Elizabeth Mast dabbles in all things home and design. The style maker owns Lakewood boutique Talulah Belle; works in real estate, focusing on historic homes in East Dallas; and, in early October, opened a home and design store named Hess Home Essentials.
“When I started working with homes, I saw there was a huge need for home accessories,” Mast says.
Although she had always wanted to open a home store, it wasn’t until the space next to Talulah Belle became available that she decided to forge ahead with the idea. Mast opened up Hess in the former Bebe Grand space and created a walkway between her two shops.
At Hess you’ll find bright lamps under $200 and large, colorful rugs that start at $400. “The transitional, basic pieces are where customers should invest,” says owner Elizabeth Mast.
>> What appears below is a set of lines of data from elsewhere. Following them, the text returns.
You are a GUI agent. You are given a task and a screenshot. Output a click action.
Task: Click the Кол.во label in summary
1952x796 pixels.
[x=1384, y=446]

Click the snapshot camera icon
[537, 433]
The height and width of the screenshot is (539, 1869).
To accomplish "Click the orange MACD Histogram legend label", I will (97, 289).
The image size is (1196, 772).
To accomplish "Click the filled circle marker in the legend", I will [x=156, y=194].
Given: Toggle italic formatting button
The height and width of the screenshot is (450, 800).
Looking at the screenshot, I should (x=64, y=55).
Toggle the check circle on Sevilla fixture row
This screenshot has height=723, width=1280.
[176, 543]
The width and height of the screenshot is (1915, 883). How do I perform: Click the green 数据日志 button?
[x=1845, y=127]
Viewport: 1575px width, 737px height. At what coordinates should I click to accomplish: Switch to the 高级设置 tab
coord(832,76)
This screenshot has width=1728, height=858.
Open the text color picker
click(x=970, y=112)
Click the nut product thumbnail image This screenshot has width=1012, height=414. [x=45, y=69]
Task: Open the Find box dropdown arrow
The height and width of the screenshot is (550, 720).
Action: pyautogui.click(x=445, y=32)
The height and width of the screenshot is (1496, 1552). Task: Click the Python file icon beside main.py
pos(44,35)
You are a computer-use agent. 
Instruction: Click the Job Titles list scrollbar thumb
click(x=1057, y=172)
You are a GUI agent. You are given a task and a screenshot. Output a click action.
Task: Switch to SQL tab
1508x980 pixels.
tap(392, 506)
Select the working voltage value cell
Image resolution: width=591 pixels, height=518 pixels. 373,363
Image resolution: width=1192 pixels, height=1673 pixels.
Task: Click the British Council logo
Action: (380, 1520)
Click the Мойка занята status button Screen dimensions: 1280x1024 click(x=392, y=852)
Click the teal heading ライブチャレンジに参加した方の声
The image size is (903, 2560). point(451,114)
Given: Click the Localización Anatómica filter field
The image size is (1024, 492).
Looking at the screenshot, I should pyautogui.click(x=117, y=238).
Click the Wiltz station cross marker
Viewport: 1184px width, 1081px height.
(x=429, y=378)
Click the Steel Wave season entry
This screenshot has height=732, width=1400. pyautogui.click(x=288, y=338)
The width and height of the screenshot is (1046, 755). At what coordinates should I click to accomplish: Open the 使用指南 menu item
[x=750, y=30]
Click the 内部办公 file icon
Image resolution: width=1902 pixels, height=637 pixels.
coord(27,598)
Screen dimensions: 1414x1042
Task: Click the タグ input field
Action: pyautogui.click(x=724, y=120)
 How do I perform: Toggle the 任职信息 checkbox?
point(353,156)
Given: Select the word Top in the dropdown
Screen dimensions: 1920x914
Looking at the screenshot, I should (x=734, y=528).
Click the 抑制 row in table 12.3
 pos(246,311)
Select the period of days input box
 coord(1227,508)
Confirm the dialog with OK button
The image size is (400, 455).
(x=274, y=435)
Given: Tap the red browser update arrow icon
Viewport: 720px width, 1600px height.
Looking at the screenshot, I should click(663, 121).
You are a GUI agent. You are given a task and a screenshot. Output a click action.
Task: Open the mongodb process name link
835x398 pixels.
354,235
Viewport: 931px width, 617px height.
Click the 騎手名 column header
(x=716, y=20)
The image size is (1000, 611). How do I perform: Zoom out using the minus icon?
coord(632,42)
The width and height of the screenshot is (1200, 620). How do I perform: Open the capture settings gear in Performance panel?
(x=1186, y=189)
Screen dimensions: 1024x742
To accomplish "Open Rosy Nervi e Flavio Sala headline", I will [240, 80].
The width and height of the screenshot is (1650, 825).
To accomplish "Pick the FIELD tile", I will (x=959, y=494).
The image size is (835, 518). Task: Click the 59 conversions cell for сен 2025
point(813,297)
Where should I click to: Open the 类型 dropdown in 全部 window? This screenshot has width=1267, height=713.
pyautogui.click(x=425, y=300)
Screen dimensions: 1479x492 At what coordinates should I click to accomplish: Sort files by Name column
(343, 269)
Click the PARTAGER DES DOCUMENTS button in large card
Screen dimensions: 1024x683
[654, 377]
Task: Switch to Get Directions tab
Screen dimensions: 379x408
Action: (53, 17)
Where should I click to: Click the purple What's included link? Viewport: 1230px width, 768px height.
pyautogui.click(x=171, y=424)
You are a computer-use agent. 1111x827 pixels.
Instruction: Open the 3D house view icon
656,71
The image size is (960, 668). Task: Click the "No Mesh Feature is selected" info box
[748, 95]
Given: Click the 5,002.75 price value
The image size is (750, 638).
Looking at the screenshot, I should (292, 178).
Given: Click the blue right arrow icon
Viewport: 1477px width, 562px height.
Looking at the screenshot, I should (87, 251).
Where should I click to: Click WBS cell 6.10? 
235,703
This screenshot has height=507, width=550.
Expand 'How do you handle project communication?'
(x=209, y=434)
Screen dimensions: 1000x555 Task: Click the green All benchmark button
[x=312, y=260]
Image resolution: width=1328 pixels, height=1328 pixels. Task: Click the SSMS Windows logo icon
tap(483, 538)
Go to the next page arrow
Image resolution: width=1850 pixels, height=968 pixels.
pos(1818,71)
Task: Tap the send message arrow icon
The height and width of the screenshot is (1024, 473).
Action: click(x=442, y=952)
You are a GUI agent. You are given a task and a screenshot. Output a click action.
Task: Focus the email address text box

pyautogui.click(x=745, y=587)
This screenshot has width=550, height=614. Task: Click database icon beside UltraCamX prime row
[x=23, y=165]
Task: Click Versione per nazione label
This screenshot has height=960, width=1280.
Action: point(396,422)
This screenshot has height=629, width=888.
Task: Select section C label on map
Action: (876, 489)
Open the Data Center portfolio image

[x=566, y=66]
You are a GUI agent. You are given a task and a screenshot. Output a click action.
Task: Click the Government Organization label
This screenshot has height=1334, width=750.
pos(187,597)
Hess is filled to the brim with cheerful home decor, from upholstered pieces in solids and patterns to colorful lamps, artwork and other trinkets. Everything is expertly staged — no surprise there, because Mast and team offer those services too — making it easy to imagine how it all comes together.
Between Hess and Talulah Belle, Mast employs up to 17 people on any given day.
“We’re seeing extreme growth on the Hess side,” she says. “We’re bringing in more resources to help with design.” We suspect that’s because Hess is more than a home furnishings store; it’s a one-stop home and design shop.
In addition to home staging, Hess offers interior design and custom-made pieces. “It’s all about the customer,” Mast says. “We can build furniture from the ground up. We’ve got a full selection of fabrics, but if we don’t have what a customer is looking for, we will find it.”
Mast also uses as many local sources as she can, from manufacturers to artists. She says her accessories — bright lamps under $200 and large colorful rugs that start at $400 — make great layering pieces. “The transitional, basic pieces are where customers should invest,” she says.
So what’s with the name? “I wanted something that was timeless; it’s my husband’s middle name,” Mast says. “So I worked backward. It stands for home essentials simply stated.”